Microarchitecture
von Neumann architecture
Control Processing Unit (CPU)
Processing Unit
The processing unit (PU) consists of three major subsections.
The first part is the arithmetic/logic unit (ALU), which performs mathematical and logical operations on integers. It takes the data operands sitting in registers and performs the operation based on the opcode from the instruction. It then produces an integer result, as well as a status flags, which encodes information about the result of the operation just performed (e.g. whether the integer result is negative (negative flag), zero (zero flag), if there is a carry-out bit from the operation (carry flag), or if there is integer overflow (overflow flag), etc.). These status flags are sometimes used by subsequent instructions that choose an action based on a particular condition.

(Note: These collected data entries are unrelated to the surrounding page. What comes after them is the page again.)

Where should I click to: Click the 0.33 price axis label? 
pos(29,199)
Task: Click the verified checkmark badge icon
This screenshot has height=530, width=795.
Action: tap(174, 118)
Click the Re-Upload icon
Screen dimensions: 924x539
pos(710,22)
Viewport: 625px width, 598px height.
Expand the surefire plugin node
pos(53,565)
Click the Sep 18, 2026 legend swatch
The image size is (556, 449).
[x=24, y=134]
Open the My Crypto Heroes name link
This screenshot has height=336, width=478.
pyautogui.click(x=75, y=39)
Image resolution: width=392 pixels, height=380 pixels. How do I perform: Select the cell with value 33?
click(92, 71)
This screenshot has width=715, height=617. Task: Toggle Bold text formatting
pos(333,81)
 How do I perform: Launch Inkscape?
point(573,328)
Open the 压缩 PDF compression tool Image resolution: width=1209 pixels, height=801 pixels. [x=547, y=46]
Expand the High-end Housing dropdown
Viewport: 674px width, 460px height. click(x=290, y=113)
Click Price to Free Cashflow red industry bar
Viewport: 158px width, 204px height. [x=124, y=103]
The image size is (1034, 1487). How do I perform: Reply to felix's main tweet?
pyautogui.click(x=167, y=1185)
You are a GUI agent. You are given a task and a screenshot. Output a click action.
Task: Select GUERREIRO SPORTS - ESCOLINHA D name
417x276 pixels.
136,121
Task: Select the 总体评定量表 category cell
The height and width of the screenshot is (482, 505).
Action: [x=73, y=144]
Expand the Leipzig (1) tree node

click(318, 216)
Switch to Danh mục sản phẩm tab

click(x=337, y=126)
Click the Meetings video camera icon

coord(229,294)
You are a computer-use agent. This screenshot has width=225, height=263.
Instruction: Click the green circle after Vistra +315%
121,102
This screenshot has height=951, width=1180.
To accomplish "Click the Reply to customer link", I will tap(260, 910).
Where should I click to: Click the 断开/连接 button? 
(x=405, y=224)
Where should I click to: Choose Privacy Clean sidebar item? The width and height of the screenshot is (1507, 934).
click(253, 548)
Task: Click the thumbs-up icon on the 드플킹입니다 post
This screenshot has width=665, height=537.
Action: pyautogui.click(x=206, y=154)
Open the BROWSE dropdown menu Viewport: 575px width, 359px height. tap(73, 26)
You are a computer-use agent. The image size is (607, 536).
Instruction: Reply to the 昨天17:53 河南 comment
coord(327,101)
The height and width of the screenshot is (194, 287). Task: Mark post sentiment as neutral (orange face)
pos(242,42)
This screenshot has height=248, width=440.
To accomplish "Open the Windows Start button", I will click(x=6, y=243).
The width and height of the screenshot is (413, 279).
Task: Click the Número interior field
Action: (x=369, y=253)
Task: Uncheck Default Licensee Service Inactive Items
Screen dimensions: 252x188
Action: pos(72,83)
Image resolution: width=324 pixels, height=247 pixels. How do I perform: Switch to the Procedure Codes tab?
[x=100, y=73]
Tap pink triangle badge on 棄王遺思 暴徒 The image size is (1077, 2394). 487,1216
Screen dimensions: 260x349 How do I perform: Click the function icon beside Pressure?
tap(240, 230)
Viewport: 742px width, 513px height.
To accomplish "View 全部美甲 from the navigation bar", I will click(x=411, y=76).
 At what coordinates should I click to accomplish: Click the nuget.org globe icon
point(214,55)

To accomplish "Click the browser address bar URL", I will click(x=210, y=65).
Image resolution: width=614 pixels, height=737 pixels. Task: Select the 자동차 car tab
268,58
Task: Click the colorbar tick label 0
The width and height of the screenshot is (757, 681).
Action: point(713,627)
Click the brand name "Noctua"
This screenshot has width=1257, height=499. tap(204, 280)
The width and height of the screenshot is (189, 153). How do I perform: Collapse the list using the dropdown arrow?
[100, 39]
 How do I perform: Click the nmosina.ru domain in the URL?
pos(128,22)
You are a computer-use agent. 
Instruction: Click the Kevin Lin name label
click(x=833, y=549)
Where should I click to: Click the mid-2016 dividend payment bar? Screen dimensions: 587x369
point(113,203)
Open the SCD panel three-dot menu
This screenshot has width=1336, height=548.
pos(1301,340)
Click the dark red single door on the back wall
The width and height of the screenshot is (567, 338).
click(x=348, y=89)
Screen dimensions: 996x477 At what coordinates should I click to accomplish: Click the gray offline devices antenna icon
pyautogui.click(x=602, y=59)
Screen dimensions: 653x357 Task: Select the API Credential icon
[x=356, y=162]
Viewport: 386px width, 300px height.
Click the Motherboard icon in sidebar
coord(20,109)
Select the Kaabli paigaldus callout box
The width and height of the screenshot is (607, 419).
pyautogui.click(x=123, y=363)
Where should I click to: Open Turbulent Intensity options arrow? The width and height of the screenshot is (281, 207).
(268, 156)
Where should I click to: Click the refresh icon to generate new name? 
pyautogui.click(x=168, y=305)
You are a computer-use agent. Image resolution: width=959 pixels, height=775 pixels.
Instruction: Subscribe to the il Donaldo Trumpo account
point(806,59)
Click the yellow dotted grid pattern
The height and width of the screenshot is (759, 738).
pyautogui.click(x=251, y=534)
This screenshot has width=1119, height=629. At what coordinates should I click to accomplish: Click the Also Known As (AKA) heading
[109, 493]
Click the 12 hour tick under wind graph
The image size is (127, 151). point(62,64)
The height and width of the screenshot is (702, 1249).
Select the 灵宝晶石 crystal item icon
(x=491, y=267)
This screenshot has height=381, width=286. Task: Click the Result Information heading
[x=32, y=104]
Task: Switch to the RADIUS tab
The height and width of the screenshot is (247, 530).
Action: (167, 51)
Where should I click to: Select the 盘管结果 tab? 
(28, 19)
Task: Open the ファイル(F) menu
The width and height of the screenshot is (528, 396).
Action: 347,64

Similarly, the second part of the PU is the floating-point unit (FPU), which performs arithmetic operations on floating-point values.
The fourth part of the PU is called the register file, which is the set of a small, fast unit of storage each called a register, used to hold program data and program instructions that are being executed by the ALU. These registers can each hold one data word.
Control Unit
The control unit (CU) drives the execution of program instructions by loading them from memory and feeding instruction operations and instruction operands through the processing unit. It also includes two special registers: the program counter (PC) keeps the memory address of the next instruction to execute, and the instruction register (IR) stores the instruction, loaded from memory, that is currently being executed.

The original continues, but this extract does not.